2023 Global Cherry Summit focuses on productivity, trade, and logistics
With 950 participants, the 2023 Global Cherry Summit was held on Thursday, April 20. The successful event gathered members of the international cherry industry, with representatives from 12 countries and teams from 300 companies in the sector.
The meeting was held at the Monticello Conference Center in San Francisco de Mostazal, Chile. It was organized by Yentzen Group and the Cherry Committee of the Chilean Fruit Exporters Association, ASOEX.
The number of attendees for this year’s Global Cherry Summit reaffirms that it is one of the most demanded and exciting events in the fruit sector, thanks to the variety of subjects addressed and the level of exhibitors, which year after year encourages participation of exporters, importers, traders, retailers, researchers, and industry consultants.
During the inauguration, Ivan Marambio, president of ASOEX, emphasized the need to consolidate the Chilean cherry industry, which now has practically no major competition, covering more than 90% of the export market.
However, Marambio said that "We must be alert, the same thing that happened to Chilean grapes and blueberries cannot happen to us, we must continue to invest in the product and its promotion, we ask the government and the state to promote the Chile brand, all success is based on what our country represents, we must seek attributes for our fruit."
It should be recalled that according to data from the Chilean Fruit Exporters Association (Asoex), the 2022-23 export season for fresh Chilean cherries ended with a new record volume of 415,315 tons, which represents a 17% growth year-on-year.
Cherries have been one of the fastest-growing fruits in Chile and the world in the last decade. The USDA's September 2022 report projected that world cherry production would exceed 220,000 tons to 4.7 million in 2022-23, due to increased production in Turkey and Chile.
Opportunities for cherries in the future
"Our sector faces relevant challenges at a productive, logistic, commercial, and promotional level. The high volumes of exports make us keep working and although we represent 97% of exports to China, we do have competition: Argentina, South Africa, Australia, and New Zealand," said Claudia Soler, executive director of the ASOEX Cherry Committee.
Soler explained that some of the Chilean challenges are to have access to new markets, labor, freight, and taking advantage of limitations that some competitors have to grow because they have limited areas, while others have difficulties with climate conditions, or generating a large size fruit.
She also emphasized that producers should work to achieve good product quality, try to generate a faster sale of the fruit, overcomes the gaps in sizes - XL and J are going down - and not depend only on the three weeks prior to the Chinese New Year to get the best prices, when 64% of the volume traded is currently sold.

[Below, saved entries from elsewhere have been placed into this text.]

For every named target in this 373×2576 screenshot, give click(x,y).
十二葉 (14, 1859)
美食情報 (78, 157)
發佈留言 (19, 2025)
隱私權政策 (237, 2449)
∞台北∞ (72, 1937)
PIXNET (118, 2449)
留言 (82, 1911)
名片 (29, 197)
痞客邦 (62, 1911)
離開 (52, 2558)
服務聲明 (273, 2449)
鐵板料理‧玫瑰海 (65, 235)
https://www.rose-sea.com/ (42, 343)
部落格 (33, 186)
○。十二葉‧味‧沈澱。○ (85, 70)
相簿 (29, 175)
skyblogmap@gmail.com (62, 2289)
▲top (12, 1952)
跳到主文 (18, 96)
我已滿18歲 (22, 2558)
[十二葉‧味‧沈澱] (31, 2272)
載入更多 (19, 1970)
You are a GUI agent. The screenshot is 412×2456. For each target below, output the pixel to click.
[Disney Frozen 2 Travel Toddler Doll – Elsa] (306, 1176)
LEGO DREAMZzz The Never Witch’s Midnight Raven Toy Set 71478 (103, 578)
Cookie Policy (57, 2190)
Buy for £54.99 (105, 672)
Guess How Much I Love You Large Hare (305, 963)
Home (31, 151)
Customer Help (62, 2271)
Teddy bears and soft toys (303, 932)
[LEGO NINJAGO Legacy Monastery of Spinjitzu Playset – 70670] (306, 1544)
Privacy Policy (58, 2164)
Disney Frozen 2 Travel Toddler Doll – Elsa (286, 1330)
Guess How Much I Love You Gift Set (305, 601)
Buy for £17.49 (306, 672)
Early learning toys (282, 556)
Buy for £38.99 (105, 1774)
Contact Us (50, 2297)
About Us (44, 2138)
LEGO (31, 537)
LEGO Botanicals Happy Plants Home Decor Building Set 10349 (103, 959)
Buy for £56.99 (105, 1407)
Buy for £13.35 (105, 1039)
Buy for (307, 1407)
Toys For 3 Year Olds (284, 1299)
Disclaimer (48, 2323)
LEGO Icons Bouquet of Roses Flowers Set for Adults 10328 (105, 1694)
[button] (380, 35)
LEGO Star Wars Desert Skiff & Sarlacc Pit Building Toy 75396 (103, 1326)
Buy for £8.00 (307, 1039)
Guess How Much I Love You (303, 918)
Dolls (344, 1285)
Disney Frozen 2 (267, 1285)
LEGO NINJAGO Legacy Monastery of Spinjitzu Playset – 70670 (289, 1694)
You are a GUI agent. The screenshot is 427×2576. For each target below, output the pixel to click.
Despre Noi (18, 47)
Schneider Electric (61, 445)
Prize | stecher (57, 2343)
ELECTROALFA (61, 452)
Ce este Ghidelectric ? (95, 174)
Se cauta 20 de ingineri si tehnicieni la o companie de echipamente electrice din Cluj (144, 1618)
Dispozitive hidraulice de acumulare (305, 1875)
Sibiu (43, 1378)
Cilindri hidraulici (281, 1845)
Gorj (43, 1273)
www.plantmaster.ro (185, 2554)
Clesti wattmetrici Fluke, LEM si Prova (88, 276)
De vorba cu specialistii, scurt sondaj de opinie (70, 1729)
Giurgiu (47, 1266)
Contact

The United States from a marketing perspective
Karen Brux, managing director of the Chilean Fresh Fruit Association (CFFA), explained some of the strategies they are implementing to promote the fruit in America.
Currently, the focus is on increasing the volume placed in the U.S. market. The strategy is to implement marketing programs in retail with a direct target to consumers through public relations, advertising, education to potential buyers, presence in regional fairs, and promotions in magazines such as Vision Magazine, newspapers, and other news outlets of the fruit sector.
"We do not want to miss promotional opportunities such as Valentine's Day, February Cherry Month in the United States. This is why we are working more closely with brands from different regional stores to attract the attention of the retail trade. We also need to be attractive at points of sale, and social media platforms by using influencers in Tik Tok along with radio campaigns, as we have done in various U.S. cities," Brux added.
Focus on new consumers
Marcial Hernandez-Manzano, Director of South America Imports at Pacific Trellis Fruit, emphasized the need to captivate the North American market, with more than 330 million inhabitants, which has a huge potential to encourage the consumption of the fruit.
He added that the keys to achieving greater commercial movement and domestic volume are to have more ADS, promotion,s and marketing campaigns.
Packaging is another important factor because it must offer transparency of who handles the fruit and where it's coming from.
Hernandez also highlighted the importance of logistics, making sure that the fruit arrives in time.
"Last season the first ship arrived on December 21, which is late, the ideal is December 15, it took 10 days to move that fruit with approximately 400 thousand boxes, the challenge is to put earlier fruit and focus on the jumbo fruit more."